This approach mirrors the scientific method. You are running n=1 experiments on your own biology. The biomarkers are your dependent variables. Your interventions are the independent variables.
For those working with peptide research, biomarker tracking becomes even more critical. These compounds require precise monitoring to validate effects and ensure safety.
Frequently Asked Questions
How often should I test my biomarkers for optimization purposes?
Test foundational markers every 3-6 months when actively making changes. Once you've optimized and stabilized, annual testing is sufficient. Epigenetic clocks change slowly, so test those every 12-18 months.
What's the most affordable way to get comprehensive blood work panels?
Start with discounted direct-to-consumer labs like Walk-In Lab or Ulta Lab Tests. You can build a solid foundational panel (CBC, CMP, lipids, HbA1c, vitamin D) for under $150. Function Health offers the best value for comprehensive testing at $365/year for 160+ markers tested twice yearly.
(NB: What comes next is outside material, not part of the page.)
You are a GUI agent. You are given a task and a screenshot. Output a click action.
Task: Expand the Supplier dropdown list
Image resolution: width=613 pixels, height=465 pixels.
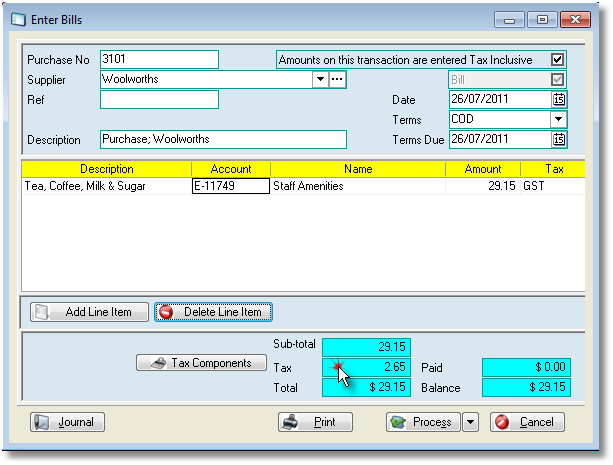(320, 79)
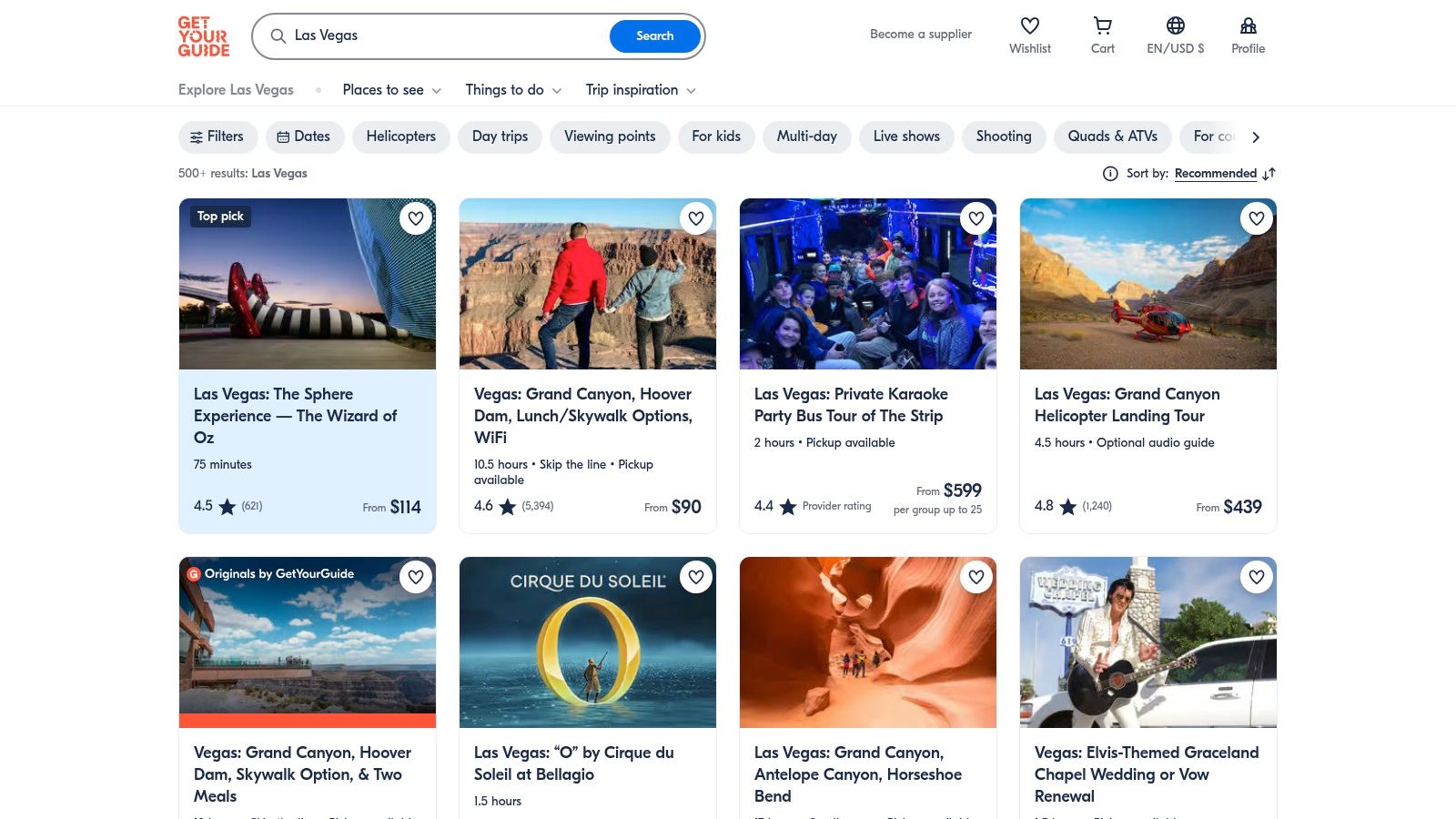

Do I need a doctor's order for blood work panels and biomarker testing?
Not necessarily. Direct-to-consumer companies like InsideTracker, Function Health, and Walk-In Lab allow you to order tests without a physician. However, abnormal results should be discussed with a healthcare provider, and some advanced interventions require medical supervision.
Which biomarkers are most important for longevity and aging research?
Focus on the 'Four Horsemen' predictors: ApoB and Lp(a) for cardiovascular disease, HbA1c and fasting insulin for metabolic dysfunction, hs-CRP and homocysteine for inflammation, and organ function markers (liver enzymes, kidney markers). These provide the highest leverage for intervention.
Are at-home blood tests as accurate as lab-based testing?
For most markers, yes. CLIA-certified labs process samples from both at-home kits and in-person draws with equivalent accuracy. The difference is usually in the number of markers offered, not the quality of analysis. Some advanced markers (like intracellular NAD+) require specialized processing available only through specific providers.
What's the difference between biological age and chronological age in biomarker testing?
Chronological age is simply how many years you've been alive. Biological age, measured through epigenetic clocks or composite biomarker scores, reflects how your body is actually aging at the cellular level. You can have a biological age younger or older than your chronological age based on lifestyle, genetics, and environmental factors.